On the surface, the breezy rom-com depicts a world we don't know anymore. Answering machines play an important role in the plot's development. CEOs don't know how to use computers. The Twin Towers feature prominently in establishing shots.
Still, Working Girl's themes ring frustratingly true. Sexism is rampant, harassment permeates, and a woman's appearance is sometimes just as serious of business as, you know, actual business.
To the modern viewer, Tess’s teased curls slightly resemble Nick Nolte’s mugshot. In 2018, if you showed up to the office with Tess's hairstyle, Rhonda from accounting might lean over and ask if you were feeling OK.
Point being: styles change, but for many, Tess’s words still ring true. But if her helmet-like crown doesn’t cut it, then how has "serious hair" evolved in the 30 years since the film's release?
For many, the answer can be found in Brookfield Place, a high-end mall located directly across from the World Trade Center. Sandwiched between a Starbucks and a Babesta baby boutique sits Drybar, a hairstyling chain that offers “no cuts, no color, only blowouts” for $40 a pop.
“They line up outside at 6:45 and wait for us to open,” store manager Tara Mulholland said of modern-day Tesses. “It’s like an assembly line in the morning.” Some women come in up to three times a week, and a few make a daily habit out of blowouts.
According to Mulholland, the most popular style is called the “Straight Up,” a sleek, no-frills style on top with a soft curl at the end. It's 50 percent Rachel Green, 50 percent Rachel McAdams in Spotlight, and zero percent personality.
That's kind of the point. “It’s something that just looks effortless,” Mulholland said. “They don’t want to look like they’re trying too hard, but they still want to look powerful.”
Though it’s a generalization, Mulholland said that “on average” the women’s hair falls just below their collarbones. When a woman comes into the salon with longer hair, Mulholland pegs her for a young student from a nearby university, not a Working Girl.
Along with length, color is an important factor of power hair. In 2017, Eileen Carey, CEO of Silicon Valley startup Glassbreakers, told the BBC that she dyes her naturally blonde hair brown in an effort to present herself as professional.
"The first time I dyed my hair was actually due to advice I was given by a woman in venture capital," Carey said. "I was told for this raise [of funds], that it would be to my benefit to dye my hair brown because there was a stronger pattern recognition of brunette women CEOs."
On the east coast, women ditch the bleach, too. "Wall Street is really tough, and people will tell you that your hair being a certain color makes others think you are less intelligent," Sterling McDavid, a former Goldman Sachs analyst, told The Daily Beast. "Before I even interned there, I took my hair from blonde back to my natural light brown hair.”

[Entries drawn from a collection]
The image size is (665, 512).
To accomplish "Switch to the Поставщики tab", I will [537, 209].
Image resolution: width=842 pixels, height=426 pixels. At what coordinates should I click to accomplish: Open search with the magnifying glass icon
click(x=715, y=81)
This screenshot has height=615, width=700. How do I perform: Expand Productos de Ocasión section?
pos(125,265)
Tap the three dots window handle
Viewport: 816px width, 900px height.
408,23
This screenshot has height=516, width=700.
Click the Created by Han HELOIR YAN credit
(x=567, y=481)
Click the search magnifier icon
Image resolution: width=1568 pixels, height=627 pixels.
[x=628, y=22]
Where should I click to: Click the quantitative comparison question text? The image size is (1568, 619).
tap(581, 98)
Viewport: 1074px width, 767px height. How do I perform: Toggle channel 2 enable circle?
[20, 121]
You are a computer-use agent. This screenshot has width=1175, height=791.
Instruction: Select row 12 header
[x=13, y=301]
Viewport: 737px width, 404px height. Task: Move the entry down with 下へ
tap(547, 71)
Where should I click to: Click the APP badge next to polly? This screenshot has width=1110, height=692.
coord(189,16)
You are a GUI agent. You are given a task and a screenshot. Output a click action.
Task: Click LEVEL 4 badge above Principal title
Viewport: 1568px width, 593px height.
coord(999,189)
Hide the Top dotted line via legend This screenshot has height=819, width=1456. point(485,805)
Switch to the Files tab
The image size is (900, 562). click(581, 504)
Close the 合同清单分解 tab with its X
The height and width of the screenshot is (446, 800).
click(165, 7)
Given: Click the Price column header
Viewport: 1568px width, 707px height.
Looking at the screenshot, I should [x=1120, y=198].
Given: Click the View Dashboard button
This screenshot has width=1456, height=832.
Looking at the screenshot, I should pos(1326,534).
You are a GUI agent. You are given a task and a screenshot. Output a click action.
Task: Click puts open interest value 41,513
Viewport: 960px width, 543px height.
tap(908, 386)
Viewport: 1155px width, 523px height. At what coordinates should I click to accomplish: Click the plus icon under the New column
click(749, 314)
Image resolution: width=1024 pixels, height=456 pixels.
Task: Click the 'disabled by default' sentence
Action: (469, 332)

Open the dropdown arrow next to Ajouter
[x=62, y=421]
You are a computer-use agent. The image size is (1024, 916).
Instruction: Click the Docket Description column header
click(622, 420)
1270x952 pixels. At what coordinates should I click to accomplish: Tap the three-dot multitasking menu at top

> [WHAT TO DO]
(1) Reproduce verbatim the portion of the passage on workplace hairstyles starting with "To the modern" and going on through "the film's release?".
(2) Quote the entries starting with the line with "Viewport: 1155px width, 523px" and going on through the line with "click(622, 420)".
The passage and the entries were taken from separate sources.

> [RESPONSES TO THE TASKS]
(1)
To the modern viewer, Tess’s teased curls slightly resemble Nick Nolte’s mugshot. In 2018, if you showed up to the office with Tess's hairstyle, Rhonda from accounting might lean over and ask if you were feeling OK.
Point being: styles change, but for many, Tess’s words still ring true. But if her helmet-like crown doesn’t cut it, then how has "serious hair" evolved in the 30 years since the film's release?

(2)
Viewport: 1155px width, 523px height. At what coordinates should I click to accomplish: Click the plus icon under the New column
click(749, 314)
Image resolution: width=1024 pixels, height=456 pixels.
Task: Click the 'disabled by default' sentence
Action: (469, 332)

Open the dropdown arrow next to Ajouter
[x=62, y=421]
You are a computer-use agent. The image size is (1024, 916).
Instruction: Click the Docket Description column header
click(622, 420)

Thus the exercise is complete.